Wednesday, June 8, 2011

Transfer Day!


These are our little embryos that they transferred this morning! All went well and there were several that looked good, but these two were the best and the most ready. The bottom one is even beginning to hatch from its shell and that's what it does right before it attaches...crazy! I love science! I am currently on day one of bed rest with at least two more to follow. I will probably hang low through the weekend just to make sure! The first 48-72 hours after transfer are when they implant themselves and the most crucial for laying around. Pretty nifty! So the darker masses you see in the embryos would potentially become the fetuses and the lighter masses around them would become the placentas. Our embryologist was much happier with this cycle, especially since we were able to do a day 6 transfer. Last time with our day 3 transfer, the embryos were only 5, 6, and 7 cells. This time they are between 60 and 80 cells! So our outlook is good with a 50-60% chance of success this time:) Don't stop the prayers! They have lifted us up this far and I hope it only continues from here:) Thank you all for all your thoughts, kind words, food and prayers!
This time is a much happier, calmer and somewhat easier cycle and I can only hope it continues with good fortune next week with my Beta test (blood test to see if it worked and I'm pregnant!).

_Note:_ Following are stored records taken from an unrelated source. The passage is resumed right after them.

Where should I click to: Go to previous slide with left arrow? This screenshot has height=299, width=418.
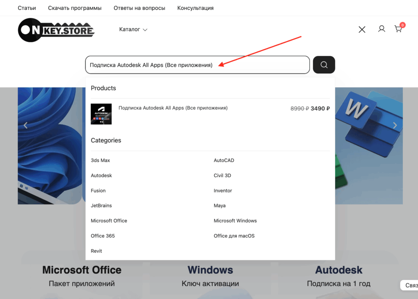click(26, 126)
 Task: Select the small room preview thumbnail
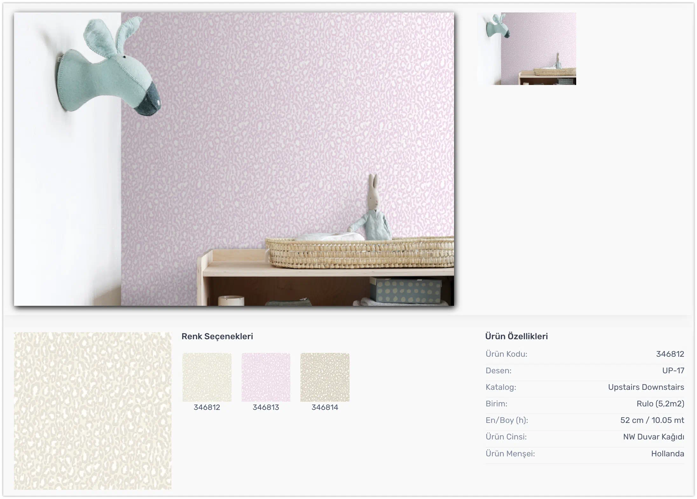(x=527, y=49)
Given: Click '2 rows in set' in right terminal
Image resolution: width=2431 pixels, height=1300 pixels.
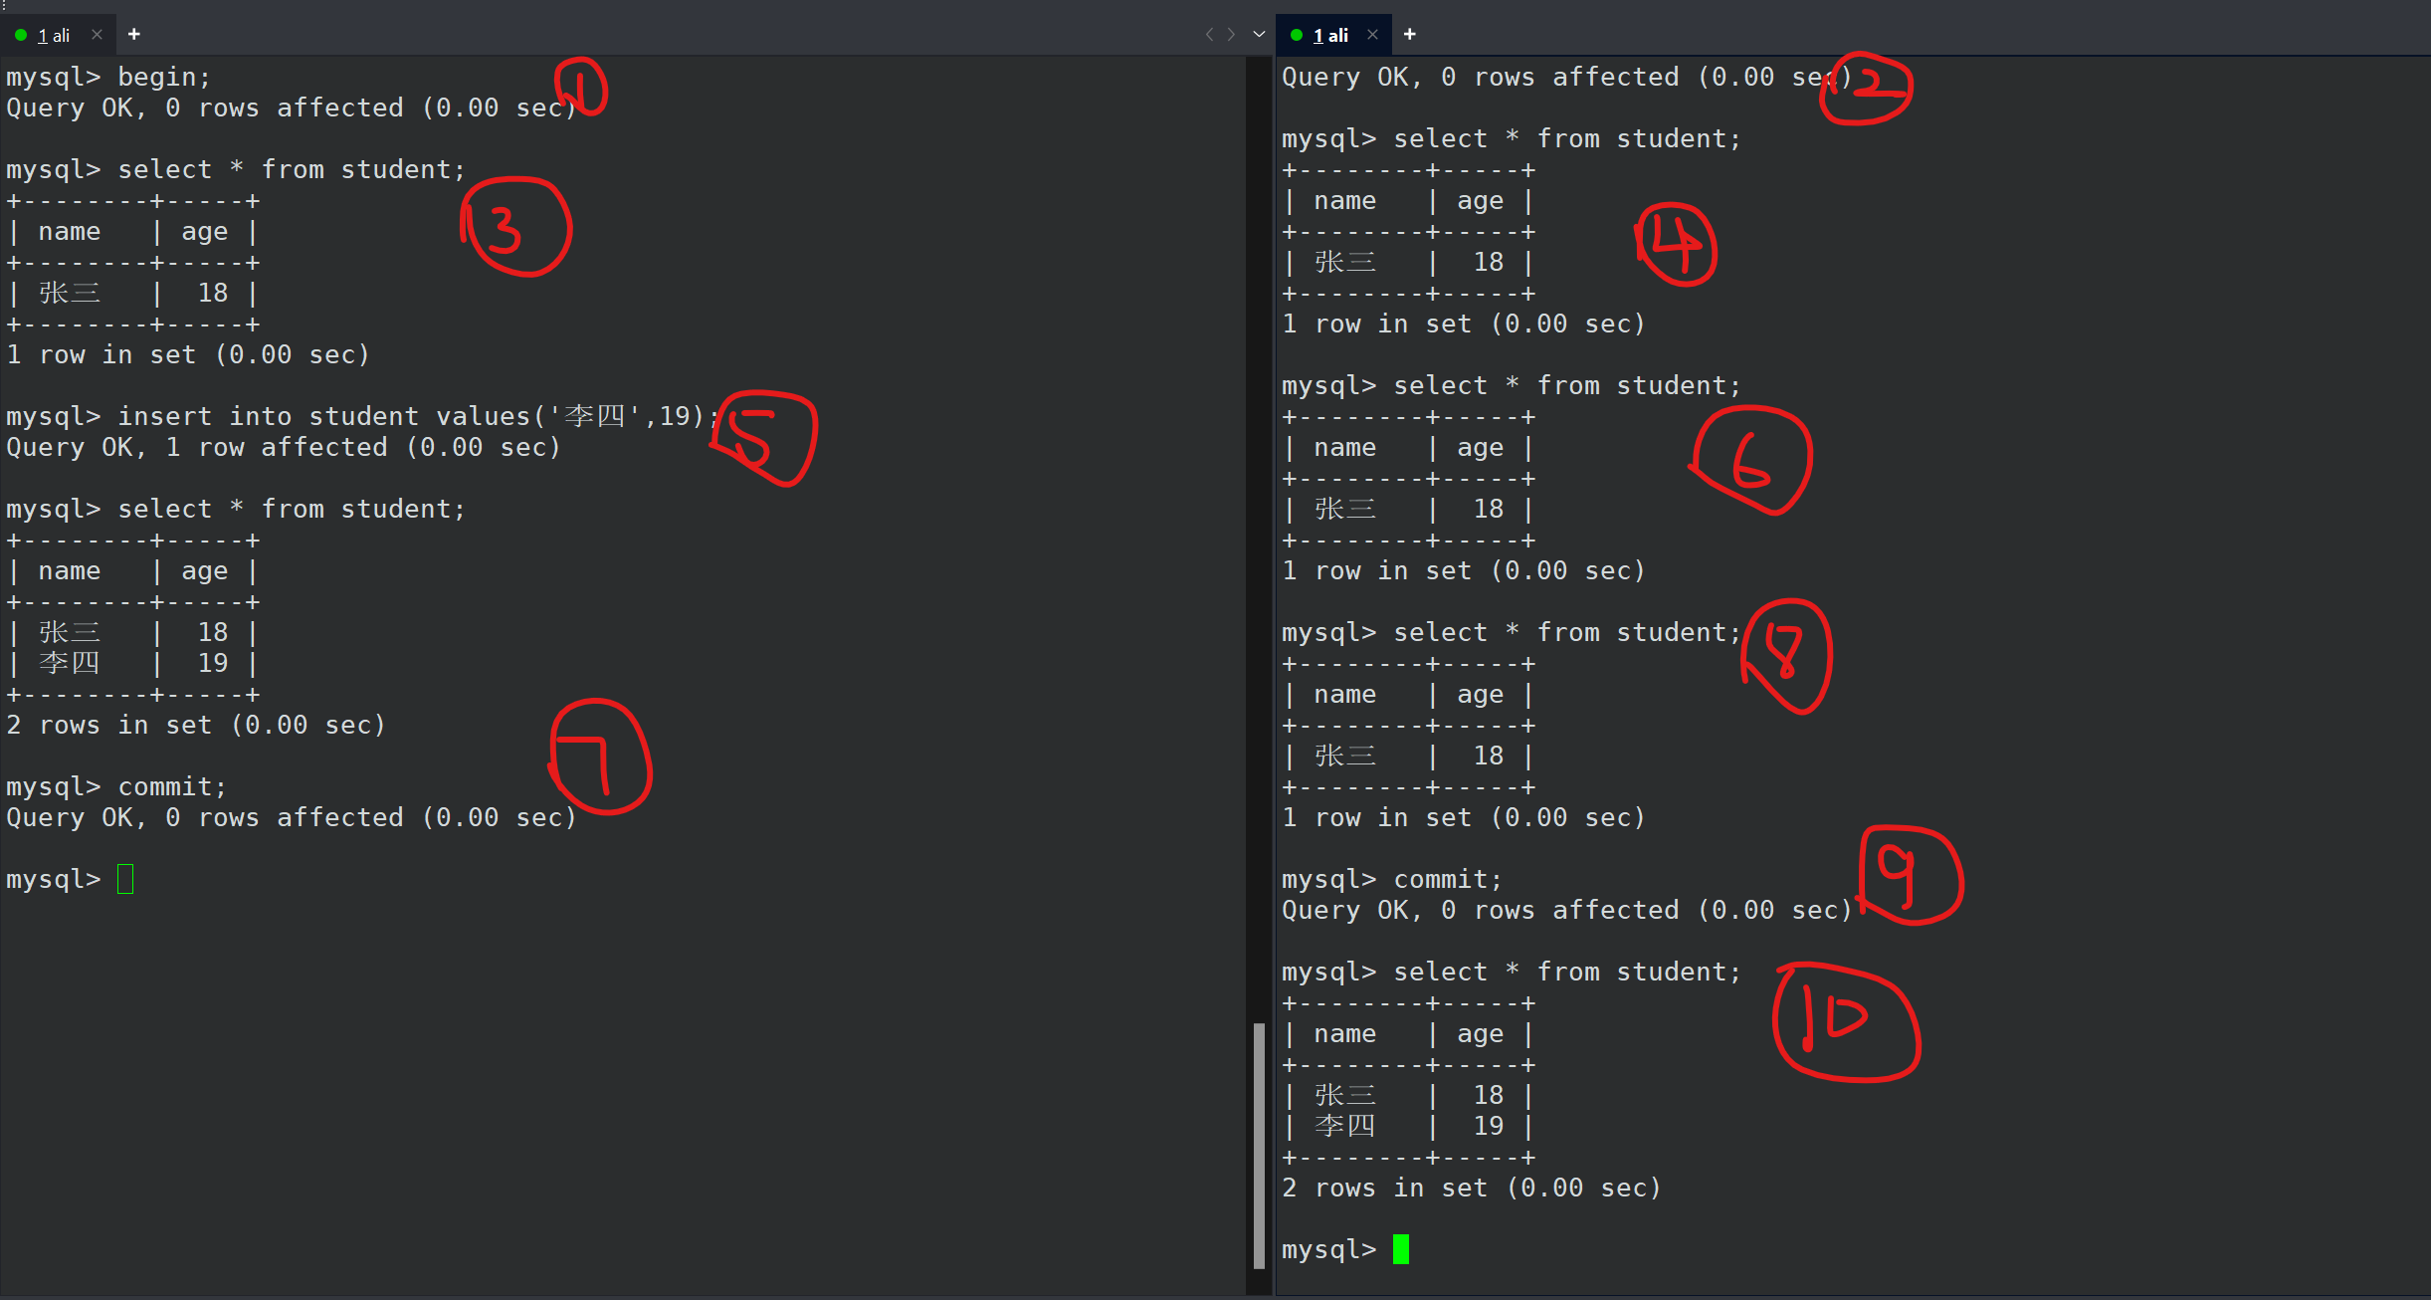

Already, I am finding myself uncomfortable laying around. Switching sides only does so much for comfort, view and change of location! The progesterone shots in my backside make laying here quite painful, not to mention my ovaries still being enlarged from the egg retrieval. Tylenol it is for me and I still continue with the Gatorade to ward off any symptoms or potential Hyperstimulation. I just keep looking at the pics of our embryos and know that it's all worth it. I felt extremely calm and happy this morning (could be due to the Valium they have you take), but also because I felt God again with us. I was able to go through the entire cycle seeing my doctor at each visit, including today, which greatly helped reduce any anxiety and fears I might have mustered up in nightmares. So I feel completely confident and hopeful:) All I have to do is lay here and hope that God's will is for us to have children this time around. I will read my numerous books, watch so much TV and movies it will be ridiculous and bother you all with multiple blog posts I'm sure! Oh and did I mention, eat? That has been a hobby of mine today that hopefully won't continue at the same intensity for the next few days! I've managed to fend off any additional weight gain. However, I see that possibly changing over the next 72 hours! Oh well...all worth it! I have to give those embryos nutrients to grow, attach and burrow like crazy! My husband was so cute today bringing me all the veggies, fruit and protein he could find in our fridge. Tomorrow and Friday with him being at work, he will stock a cooler next to the bed for me to eat out of all day! A girl's gotta eat, right?